2022年11月10日。本日は伊豆半島一周の古道踏査ラストとなる日金山から岩戸山を経由して伊豆山、走り湯まで約10kmを歩く。山頂から海を目指す、はじめての山登りではなく、山下りコースだ。

9時 伊豆山の走り湯にて待ち合わせ。今日は ATAMI ART EXPO2022で走湯山俯瞰図を発表した清水玲さん、ASH DA HEROサトくんと踏査する。一台は走り湯に駐車して、スタート地点の十国峠へ移動する。

山を越え、海を眺め、人と出会い、歴史や文化を味わう。150年の時を経て、いよいよ伊豆半島を一周する令和の修験道が繋がる。

前回の道はこちら↓


十国峠

10時 森の駅 箱根十国峠の駐車場に到着。2022年11月5日にリニューアルしたばかりの伊豆・熱海と箱根を結ぶ、標高666mに位置する「森の駅」だ。

2Fフロアのケーブルカー乗り場へ。15分間隔で1便出ているので、待ち時間もなく乗車することができる。今日は暖かくお天気にも恵まれ、多くの乗客で賑わっている。

地上と山頂を結ぶ全長316mのケーブルカー。乗ってしまえば、3分で標高765mの十国峠展望台に到着する。
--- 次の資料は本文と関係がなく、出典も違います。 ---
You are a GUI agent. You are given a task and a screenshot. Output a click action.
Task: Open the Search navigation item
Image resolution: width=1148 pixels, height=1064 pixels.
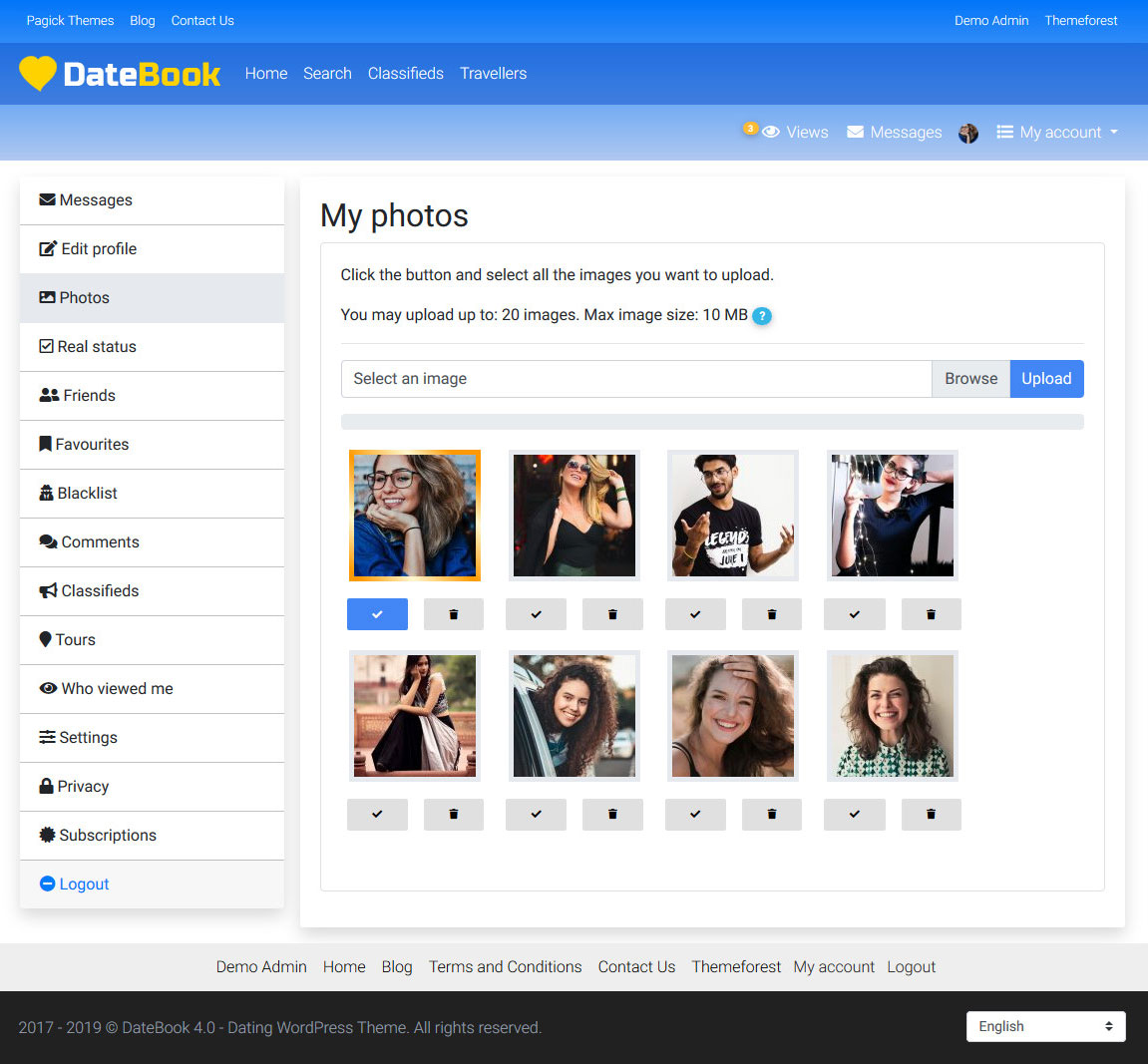click(x=327, y=73)
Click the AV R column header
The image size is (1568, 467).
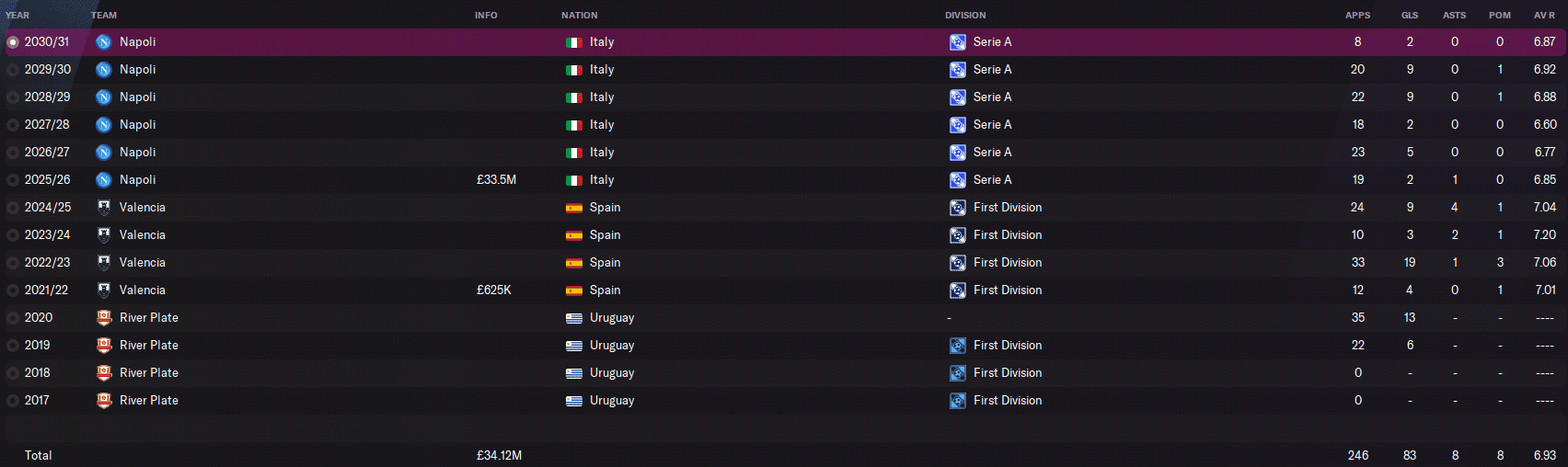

つるべ式(交走式)で動くレトロなケーブルカー。昇降の途中ですれ違う下り車両と手を振り合う。

【十国峠パノラマケーブルカー営業情報】
・営業時間 8:50~16:50(毎時5分、20分、35分、50分)
・所要時間 片道3分
・乗車料金 大人往復730円、小人往復370円、ペット200円
・アクセス 車/熱海駅から9km(平常時25分)、小田原から箱根新道経由25km(平常時40分)、電車/JR熱海駅から伊豆箱根バスで約40分
・お問合せ十国峠株式会社 静岡県田方郡函南町桑原1400-20
TEL:0557-83-6211 http://www.jukkoku-cable.jp/

2022年11月4日富士急行プレスリリースより

十国峠展望台に到着。今日の山頂は風が強く、思ったよりも風が冷たかったので準備していた防寒を着重ねる。

十国峠は、古くから眺望の良いことで知られており、伊豆、駿河、遠江、甲斐、信濃、相模、武蔵、上総、下総、安房の「十の国」が見渡せたことに由来する。

その名の通り360度の絶景。晴れた日には、富士山や南アルプス、駿河湾はもとより房総半島や三浦半島、さらには東京スカイツリーまで望める絶景スポットだ。

11月に入って雪化粧していた富士山だけど、しばらく暖かい日が続いたので、すっかり融雪してしまった。

十国峠展望台から東へ道なりに下りていく。

現在工事中のグランピング施設を通り過ぎた頃に、鎌倉幕府三代将軍・源実朝が詠んだ歌碑がある。源実朝が22歳の時、箱根神社から伊豆山神社への二所詣の折に、眼下に広がる大海原に浮かぶ初島に想いを寄せて詠んだと云われている。

今も伊豆の海には「沖の小島」がある。時代を超えて尚、同じ景色があり、同じ感動を味わうことができる歴史と文化は感慨深い。

箱根路を わが越えくれば 伊豆の海や 沖の小島に 波の寄る見ゆ

鎌倉右大臣歌

日金山東光寺

熱海日金山霊園へ尾根を下って歩く。園内はご厚意により行楽での立入許可されているので、くれぐれもお墓参りに来られている方へ迷惑のないように。そのまま直進して下っていくのが岩戸山ハイキングコースであり、伊豆峯次第の古道だ。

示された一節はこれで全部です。